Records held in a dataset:
================

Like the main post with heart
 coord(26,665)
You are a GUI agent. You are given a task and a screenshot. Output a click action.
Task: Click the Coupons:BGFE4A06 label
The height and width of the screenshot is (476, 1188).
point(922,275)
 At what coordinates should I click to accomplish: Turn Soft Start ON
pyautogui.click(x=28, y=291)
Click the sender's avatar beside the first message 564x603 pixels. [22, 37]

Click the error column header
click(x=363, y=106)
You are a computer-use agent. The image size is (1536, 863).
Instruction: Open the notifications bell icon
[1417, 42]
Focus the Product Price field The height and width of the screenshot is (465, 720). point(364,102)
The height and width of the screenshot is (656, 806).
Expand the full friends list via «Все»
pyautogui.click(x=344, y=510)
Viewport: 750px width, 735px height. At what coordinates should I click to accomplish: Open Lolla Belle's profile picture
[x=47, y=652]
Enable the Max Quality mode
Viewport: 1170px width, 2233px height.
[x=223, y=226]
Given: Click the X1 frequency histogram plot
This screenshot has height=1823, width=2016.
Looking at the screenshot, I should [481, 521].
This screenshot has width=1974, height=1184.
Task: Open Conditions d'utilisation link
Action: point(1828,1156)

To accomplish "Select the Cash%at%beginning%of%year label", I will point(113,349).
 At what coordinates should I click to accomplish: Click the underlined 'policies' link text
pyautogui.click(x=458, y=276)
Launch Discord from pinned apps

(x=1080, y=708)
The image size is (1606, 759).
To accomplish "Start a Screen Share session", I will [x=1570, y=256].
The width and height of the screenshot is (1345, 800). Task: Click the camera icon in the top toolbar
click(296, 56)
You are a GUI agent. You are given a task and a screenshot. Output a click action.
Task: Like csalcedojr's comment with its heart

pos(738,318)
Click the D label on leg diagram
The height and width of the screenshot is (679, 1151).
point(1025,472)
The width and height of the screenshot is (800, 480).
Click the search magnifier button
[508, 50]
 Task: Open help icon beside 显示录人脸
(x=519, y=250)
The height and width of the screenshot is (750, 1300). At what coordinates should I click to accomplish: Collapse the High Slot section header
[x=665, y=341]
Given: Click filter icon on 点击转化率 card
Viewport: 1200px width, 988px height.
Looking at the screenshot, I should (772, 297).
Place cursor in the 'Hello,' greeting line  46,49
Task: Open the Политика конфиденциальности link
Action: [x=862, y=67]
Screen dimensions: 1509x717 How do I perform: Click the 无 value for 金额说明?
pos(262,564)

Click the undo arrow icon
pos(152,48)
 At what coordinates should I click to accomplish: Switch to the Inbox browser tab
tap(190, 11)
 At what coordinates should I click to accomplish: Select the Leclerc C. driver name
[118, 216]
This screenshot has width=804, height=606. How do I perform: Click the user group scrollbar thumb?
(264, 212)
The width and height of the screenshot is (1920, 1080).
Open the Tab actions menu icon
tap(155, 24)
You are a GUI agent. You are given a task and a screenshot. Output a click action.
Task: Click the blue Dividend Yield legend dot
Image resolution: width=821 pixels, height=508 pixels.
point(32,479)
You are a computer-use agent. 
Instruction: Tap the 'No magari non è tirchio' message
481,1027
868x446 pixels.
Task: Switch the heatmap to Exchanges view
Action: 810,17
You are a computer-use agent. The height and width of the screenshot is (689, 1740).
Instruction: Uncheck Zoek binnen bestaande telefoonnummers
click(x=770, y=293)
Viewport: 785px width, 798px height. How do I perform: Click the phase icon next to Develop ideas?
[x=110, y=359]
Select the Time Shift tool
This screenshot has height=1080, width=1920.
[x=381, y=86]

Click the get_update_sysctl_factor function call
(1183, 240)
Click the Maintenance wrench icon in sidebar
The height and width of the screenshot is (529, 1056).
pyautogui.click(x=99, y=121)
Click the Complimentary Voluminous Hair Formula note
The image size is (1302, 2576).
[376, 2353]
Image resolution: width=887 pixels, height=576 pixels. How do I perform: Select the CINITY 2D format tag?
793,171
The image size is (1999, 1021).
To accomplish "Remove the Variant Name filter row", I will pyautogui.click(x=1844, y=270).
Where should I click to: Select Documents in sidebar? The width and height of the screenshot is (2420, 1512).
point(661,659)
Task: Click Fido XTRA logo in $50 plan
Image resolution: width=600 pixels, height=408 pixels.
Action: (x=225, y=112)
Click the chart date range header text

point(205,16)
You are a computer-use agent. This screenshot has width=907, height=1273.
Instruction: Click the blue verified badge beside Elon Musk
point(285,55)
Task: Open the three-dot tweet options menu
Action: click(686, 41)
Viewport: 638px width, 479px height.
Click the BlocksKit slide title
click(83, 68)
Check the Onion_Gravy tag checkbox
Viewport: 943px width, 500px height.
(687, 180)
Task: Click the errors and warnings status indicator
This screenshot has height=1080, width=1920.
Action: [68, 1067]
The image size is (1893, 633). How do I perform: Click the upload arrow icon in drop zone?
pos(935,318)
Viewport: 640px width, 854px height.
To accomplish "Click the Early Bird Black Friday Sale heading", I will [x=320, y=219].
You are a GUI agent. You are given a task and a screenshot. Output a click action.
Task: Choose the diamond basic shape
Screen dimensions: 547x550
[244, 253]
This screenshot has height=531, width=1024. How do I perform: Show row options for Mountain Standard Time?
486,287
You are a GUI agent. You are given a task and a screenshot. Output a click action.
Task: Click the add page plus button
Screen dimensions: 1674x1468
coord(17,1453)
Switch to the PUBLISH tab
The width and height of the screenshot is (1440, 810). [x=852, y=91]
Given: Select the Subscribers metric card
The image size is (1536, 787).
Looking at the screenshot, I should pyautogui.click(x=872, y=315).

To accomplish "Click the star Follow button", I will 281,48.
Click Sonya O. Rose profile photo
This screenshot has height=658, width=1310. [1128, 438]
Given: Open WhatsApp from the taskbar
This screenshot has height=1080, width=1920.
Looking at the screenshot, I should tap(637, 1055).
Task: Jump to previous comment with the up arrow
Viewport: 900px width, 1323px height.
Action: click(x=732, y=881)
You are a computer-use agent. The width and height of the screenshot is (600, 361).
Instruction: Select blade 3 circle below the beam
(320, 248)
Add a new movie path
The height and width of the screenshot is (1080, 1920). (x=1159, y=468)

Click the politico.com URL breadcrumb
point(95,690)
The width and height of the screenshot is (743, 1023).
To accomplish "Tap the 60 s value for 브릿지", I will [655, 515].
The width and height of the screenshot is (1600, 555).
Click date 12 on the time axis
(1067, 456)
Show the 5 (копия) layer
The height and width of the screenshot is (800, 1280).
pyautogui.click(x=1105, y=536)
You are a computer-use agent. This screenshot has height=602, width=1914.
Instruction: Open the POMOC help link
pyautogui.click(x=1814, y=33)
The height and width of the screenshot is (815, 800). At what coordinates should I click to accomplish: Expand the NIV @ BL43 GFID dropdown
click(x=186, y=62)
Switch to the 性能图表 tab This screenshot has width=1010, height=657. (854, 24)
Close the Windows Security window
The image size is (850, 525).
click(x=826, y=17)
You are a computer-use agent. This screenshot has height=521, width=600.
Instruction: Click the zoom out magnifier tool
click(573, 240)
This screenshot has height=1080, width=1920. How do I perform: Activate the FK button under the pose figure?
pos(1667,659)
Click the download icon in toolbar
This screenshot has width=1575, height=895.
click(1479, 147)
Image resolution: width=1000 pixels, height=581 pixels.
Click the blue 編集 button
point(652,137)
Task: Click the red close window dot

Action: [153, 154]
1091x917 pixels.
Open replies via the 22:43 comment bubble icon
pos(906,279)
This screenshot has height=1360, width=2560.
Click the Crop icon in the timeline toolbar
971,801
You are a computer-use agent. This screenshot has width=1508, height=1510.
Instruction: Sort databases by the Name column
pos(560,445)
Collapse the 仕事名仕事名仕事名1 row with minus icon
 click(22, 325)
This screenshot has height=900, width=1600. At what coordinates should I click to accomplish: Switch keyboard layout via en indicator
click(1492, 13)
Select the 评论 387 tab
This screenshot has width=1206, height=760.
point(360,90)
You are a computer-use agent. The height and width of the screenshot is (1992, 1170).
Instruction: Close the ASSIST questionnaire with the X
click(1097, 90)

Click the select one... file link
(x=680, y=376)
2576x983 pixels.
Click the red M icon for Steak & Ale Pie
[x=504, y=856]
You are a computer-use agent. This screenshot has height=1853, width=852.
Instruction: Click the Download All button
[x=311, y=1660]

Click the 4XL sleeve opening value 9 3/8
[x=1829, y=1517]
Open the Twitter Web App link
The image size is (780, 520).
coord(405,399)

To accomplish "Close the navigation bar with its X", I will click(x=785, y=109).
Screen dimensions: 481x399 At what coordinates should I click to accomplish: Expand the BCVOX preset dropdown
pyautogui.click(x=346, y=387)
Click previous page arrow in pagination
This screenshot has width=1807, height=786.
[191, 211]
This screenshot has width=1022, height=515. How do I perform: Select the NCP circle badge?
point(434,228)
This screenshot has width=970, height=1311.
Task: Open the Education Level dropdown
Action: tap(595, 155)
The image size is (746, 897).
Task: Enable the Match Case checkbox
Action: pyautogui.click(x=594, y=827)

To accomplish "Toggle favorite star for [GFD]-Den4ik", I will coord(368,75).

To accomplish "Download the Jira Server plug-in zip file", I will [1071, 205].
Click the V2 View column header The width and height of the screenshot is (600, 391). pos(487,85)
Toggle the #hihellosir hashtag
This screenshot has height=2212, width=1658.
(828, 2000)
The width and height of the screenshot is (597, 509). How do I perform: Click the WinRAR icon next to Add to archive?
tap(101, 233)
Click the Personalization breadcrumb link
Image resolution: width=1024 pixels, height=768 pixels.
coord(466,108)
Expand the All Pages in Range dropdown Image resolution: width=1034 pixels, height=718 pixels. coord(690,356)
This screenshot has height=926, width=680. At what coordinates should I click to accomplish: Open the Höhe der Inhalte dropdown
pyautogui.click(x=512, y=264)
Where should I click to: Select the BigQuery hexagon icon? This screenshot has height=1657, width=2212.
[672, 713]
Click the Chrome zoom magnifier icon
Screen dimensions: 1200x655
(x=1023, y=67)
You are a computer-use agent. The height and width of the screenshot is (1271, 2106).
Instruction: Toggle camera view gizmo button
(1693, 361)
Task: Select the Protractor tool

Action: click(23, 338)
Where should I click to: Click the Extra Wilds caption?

================

## [EXERCISE TASK]
Please reproduce the items word for word, from the line that contains "I will coord(368,75)." through the line that contains "coord(466,108)", including both of those lines.

## [PROBLEM SOLUTION]
To accomplish "Toggle favorite star for [GFD]-Den4ik", I will coord(368,75).

To accomplish "Download the Jira Server plug-in zip file", I will [1071, 205].
Click the V2 View column header The width and height of the screenshot is (600, 391). pos(487,85)
Toggle the #hihellosir hashtag
This screenshot has height=2212, width=1658.
(828, 2000)
The width and height of the screenshot is (597, 509). How do I perform: Click the WinRAR icon next to Add to archive?
tap(101, 233)
Click the Personalization breadcrumb link
Image resolution: width=1024 pixels, height=768 pixels.
coord(466,108)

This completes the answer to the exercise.